● **Assignment**:
Any image in the records is to be skipped; everything else should be reproduced exactly.

● **Study material**:
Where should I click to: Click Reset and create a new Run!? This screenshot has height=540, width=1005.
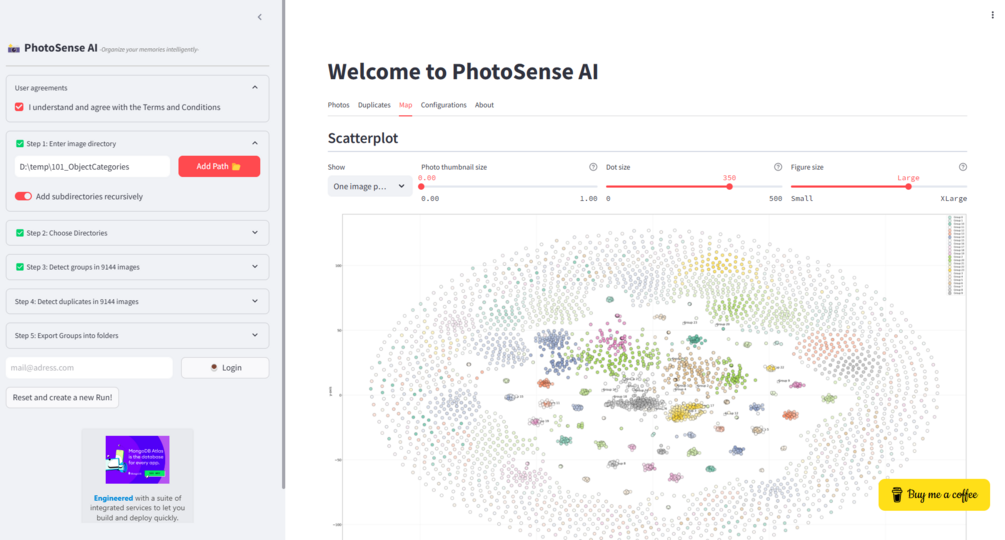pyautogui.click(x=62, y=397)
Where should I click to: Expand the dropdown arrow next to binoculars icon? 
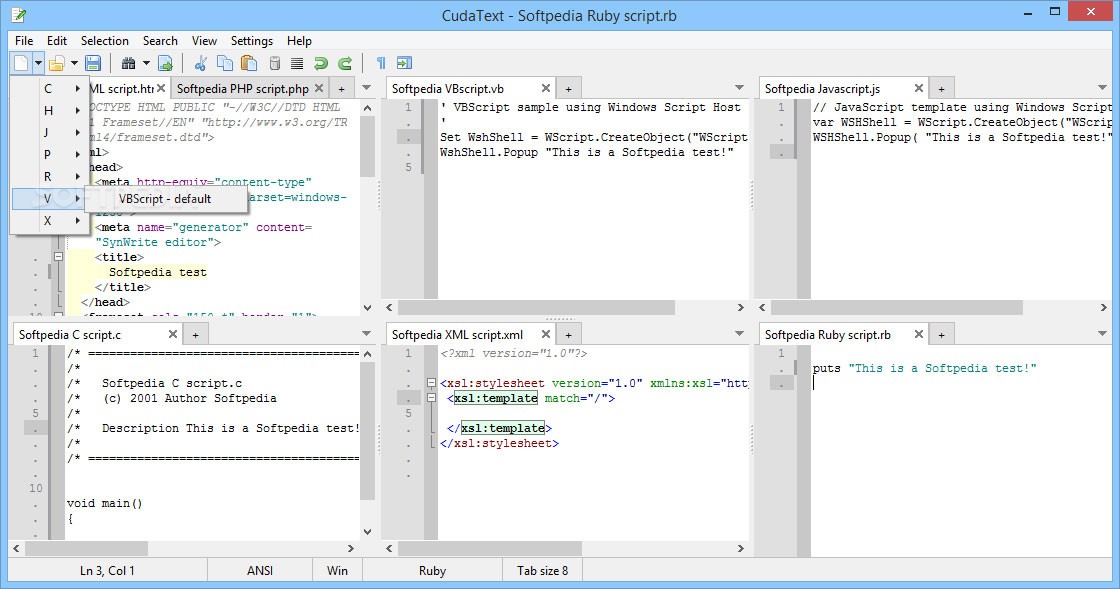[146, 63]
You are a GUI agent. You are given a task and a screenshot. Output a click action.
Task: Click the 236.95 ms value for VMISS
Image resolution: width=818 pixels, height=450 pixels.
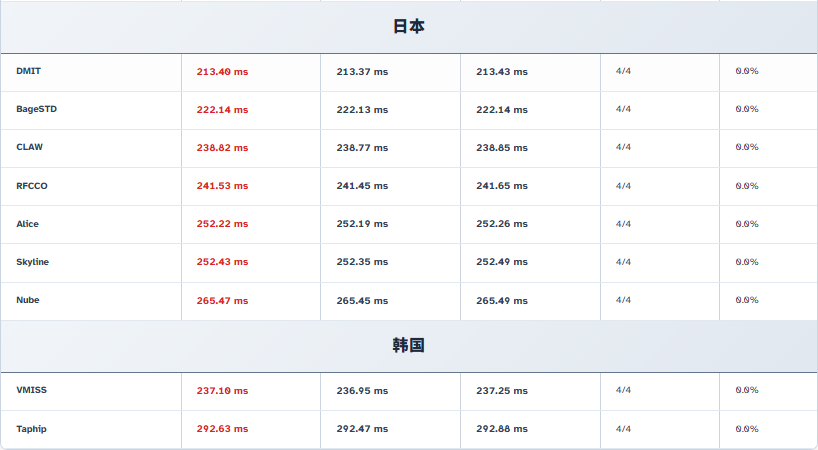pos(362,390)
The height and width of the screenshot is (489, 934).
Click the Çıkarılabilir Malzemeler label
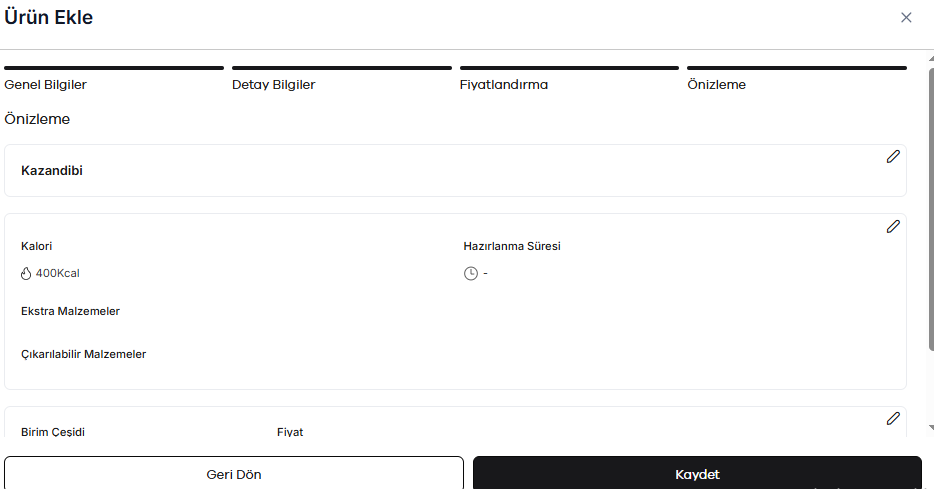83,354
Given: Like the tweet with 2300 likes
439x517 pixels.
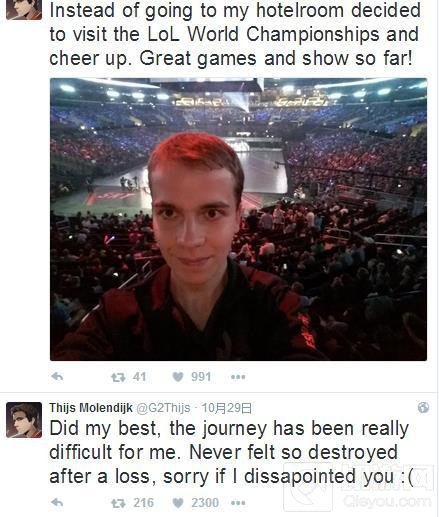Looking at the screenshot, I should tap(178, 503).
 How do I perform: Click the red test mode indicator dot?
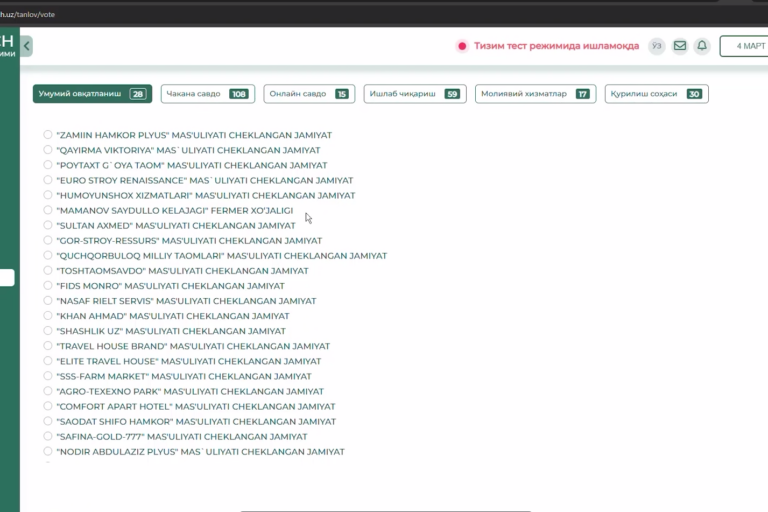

● **Your response**:
Where should I click to: Click Reset and create a new Run!? This screenshot has height=540, width=1005.
pyautogui.click(x=62, y=397)
Where should I click to: Expand the dropdown arrow next to binoculars icon? 
[146, 63]
You are a GUI agent. You are given a task and a screenshot. Output a click action.
Task: Click the 236.95 ms value for VMISS
Image resolution: width=818 pixels, height=450 pixels.
pos(362,390)
The height and width of the screenshot is (489, 934).
Click the Çıkarılabilir Malzemeler label
83,354
Given: Like the tweet with 2300 likes
439x517 pixels.
Looking at the screenshot, I should tap(178, 503).
 How do I perform: Click the red test mode indicator dot?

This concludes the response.